Welcome to Shalom Magazine - Massachusetts
By Michael Freedman
Exclusive for Shalom Magazine www.ShalomMA.com
It would seem that the now-legendary tent protesters of Rothschild and other boulevards of Tel Aviv claim to represent a broad sweep of Israeli middle class society. But although they count among themselves many economists, strategic consultants and philosophers, they have yet to coalesce around many coherent and practical solutions.
The protesters have now had plenty of time for introspection on what society has become, and what it could be, as a result of individual behavior practiced by ordinary citizens on a daily basis, or that of tycoons, small business owners, state employees or politicians.
Odd as it may seem, perhaps there is a direct link between the cause of the problems being protested, the lack of solutions, and the way people treat each other on a day-to-day basis. This theory by extension leads to a radical socio-economic solution involving those same groups; the state, large and small business, and we the public.
Israelis use the Yiddish word "freier" to define society’s "sucker," for example, the guy who spends a few shekels more than he absolutely needs to on shopping, the girl who didn’t negotiate on her rent, the fool who lets someone else into the traffic instead of shaving four more seconds off his own journey.

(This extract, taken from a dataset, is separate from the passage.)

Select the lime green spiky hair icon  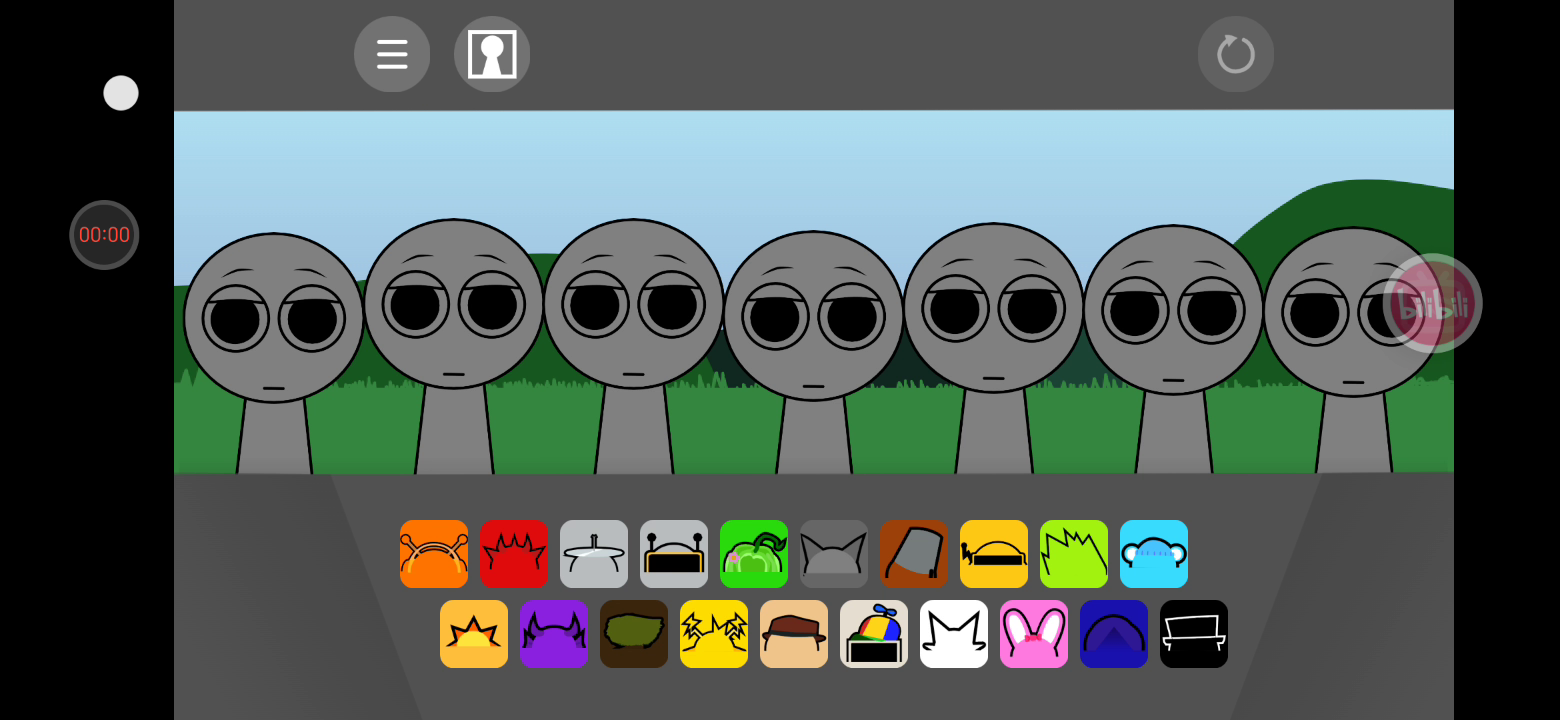[x=1074, y=554]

It seems that to the many professionals among the protestors, who are qualified accountants and lawyers yet are still unable to do better than just cover their living expenses each month, nobody wants to be the "freier" who retained the best available legal advice when he could have just Googled the answer, got some free help from his brother-in-law, or hired a cheap suit for the odd hour of really necessary work (and still haggled on the price).
Meanwhile, there is a well-reported concentration of wealth, with a handful of families unwilling to let go of their oligopolies, lest they too become "freierim". And yet they may find that an efficient, streamlined business holding 40 percent of a competitive and growing marketplace yields a larger profit for them than do the unwieldy conglomerates they currently have, which control 80 percent of a marketplace half the size.

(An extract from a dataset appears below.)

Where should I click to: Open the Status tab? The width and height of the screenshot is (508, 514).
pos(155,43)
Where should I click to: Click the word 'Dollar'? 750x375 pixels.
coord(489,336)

So the "freier" mentality, cumulatively, clearly has a huge effect on our whole economy, not to mention our values. In a nutshell, we have no real sense of "paying it forward," but instead retain a defensive, survivalistic approach to most daily interactions with each other.
The irony is that as soon as anyone is really in trouble here, and crosses that threshold of not wanting to appear the "freier" by asking for help, everyone gathers round and supports them unconditionally – the cliché of Israelis as "sabras" applies – hard and prickly on the outside, soft and sweet in the middle.
This is the legacy we have hard-wired into us from the pioneers, kibbutzniks and fighters that built and defended our state. They are our parents, grandparents, teachers and guides, and they still live among us.
Somehow then, we have to translate the spirit of the protests, which are ultimately triggered by understandably inward-looking concerns such as paying the rent or affording child-care, into the New Society that Herzl envisaged for us.
How do we, in modern, built-up Tel Aviv, take the wave of unity and passion back from Rothschild to our apartments when this protest finally ends, and use it to become the urban pioneers and kibbutzniks?
How will those fortunate dozen families, who have such wealth and power, be persuaded to step up and become the new Rothschilds and Montefiores that modern Zion needs, to make this transformation and become a part of the solution, and not the problem?
Perhaps there should be a campaign to reclaim the word "freier." As it stands, nobody wants to be one, because they know everyone else will take advantage of them. Such is the nature of a society where for so long it was enough to survive. Now we live in one where people can foresee the possibility to thrive, while the frustration we see on the streets is that some of us clearly are thriving whilst others are left behind.
If we all decided to be the "freier" at once, then we would have a society that started paying things forward, investing in its future, and moving from the mentality of survival to that of thriving.
Asking the government to hand us the solutions on a plate, by forcing a change from on high, so that we can go back to the ordinary lives we led before, is the language of survival; if we are to thrive, we have to change our own behavior and be a part of the solution ourselves.
And of course this brings us full-circle. The protesters sit on Rothschild Boulevard, named after the most famous family of Zionist philanthropic tycoons, opposite Independence Hall, where the State was declared, and in the city that is named after an ancient mound ("tel") and the season of renewal ("aviv"), the poetic translation by Nachum Sokolov of Herzl’s "Old-New Land."
What better place could there be for the beginning of a new social compact between the public, the private sector and the state? In Herzl’s words, if we will it, it is no dream.
Michael Freedman is the Executive Director of Asquith Israel Merchant Bank, which will launch in November, and will invest in Israeli growth businesses. Freedman will be in Boston this week on Sept. 12, as well as elsewhere in the U.S., and is giving a series of talks on the subject of "Beyond the Start-Up Nation" as a precursor to this launch.